System Analyst | Digital Compliance & Monitoring (Security Compliance & Audit Management)

JOB SUMMARY

Support the development, enhancement, and maintenance of systems, automation, and analytics used by the Digital Compliance & Monitoring Unit to ensure effective, accurate, and continuous technical compliance monitoring across the organization.

JOB RESPONSIBILITIES

1. Compliance Systems & Automation

• Develop, maintain, and enhance scripts or automation for technical compliance checks.
• Conduct system requirements analysis to support digital compliance initiatives and propose system improvements.
• Troubleshoot system issues related to compliance tools, automation, and data ingestion.

2. Compliance Monitoring Operations

• Perform scheduled technical compliance checks in accordance with established frameworks and standards.
• Collect, validate, and verify compliance evidence to ensure accuracy and integrity of information.
• Track exceptions and follow up with system owners on remediation activities.

3. Data Analysis & Reporting

• Produce accurate compliance reports, including dashboards, trend analysis, and exception summaries.
• Provide technical input and insights to management for risk monitoring and control effectiveness assessments.
• Maintain structured documentation for audit and reporting purposes.

4. Risk & Control Management

• Identify compliance gaps through system analysis and digital log reviews.
• Support remediation planning by collaborating with system owners and technical teams.
• Assist in evaluating the effectiveness of existing controls and proposing enhancements.

5. Documentation & Standards Alignment

• Prepare and continuously update technical documentation, SOPs, and compliance checklists.
• Ensure alignment with regulatory and industry standards such as:
• Cyber Security Act 2024
• PDPA 2024
• BNM RMiT / CRMA
• NIST, COBIT 2019, CIS Controls
• ISO27001

6. Audit & Certification Support

• Provide data, evidence, and technical analysis to support internal/external audits and certification activities (e.g., ISO27001).
• Address audit queries by supplying required technical information promptly and accurately.

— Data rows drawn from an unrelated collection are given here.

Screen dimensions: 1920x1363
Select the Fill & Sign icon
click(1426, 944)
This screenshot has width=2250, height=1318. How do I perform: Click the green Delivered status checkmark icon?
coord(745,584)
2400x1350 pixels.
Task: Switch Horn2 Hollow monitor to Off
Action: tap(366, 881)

7. Stakeholder Coordination

• Liaise with application owners, infrastructure teams, cybersecurity teams, and other stakeholders to resolve compliance issues.
• Support initiatives to raise compliance awareness and improve compliance posture across the organization.

JOB REQUIREMENTS

• Malaysian Citizen
• Pass Malay Language, including the oral test, at the Sijil Pelajaran Malaysia (SPM) level or an equivalent qualification recognised by the Government
• Possess a Bachelor’s Degree in Computer Science, Information Technology, Cybersecurity, or equivalent from a recognized institution.
• Minimum 4 - 7 years of experience in system analysis, technical monitoring, IT audit, or IT compliance.
• Technical knowledge in: a) Operating systems (Windows/Linux); b) Active Directory, databases, and basic networking; and c) Scripting (PowerShell and Python)
• Understanding of regulatory and compliance frameworks: Cyber Security Act 2024, PDPA, NIST, RMiT, COBIT 2019, CIS Controls, ISO27001.
• Strong analytical, problem-solving, and documentation skills.
• Certifications such as ISO27001 Internal Auditor, Security+, or foundation-level CISA are an advantage.

PLACEMENT

Security Compliance & Audit Management Section, Digital Security Department

JOB STATUS

Permanent

All applications are strictly CONFIDENTIAL, and only shortlisted candidates will be called for an interview. Applications are deemed UNSUCCESSFUL if there is no feedback from the EPF within 2 MONTHS after the closing date of the advertisement.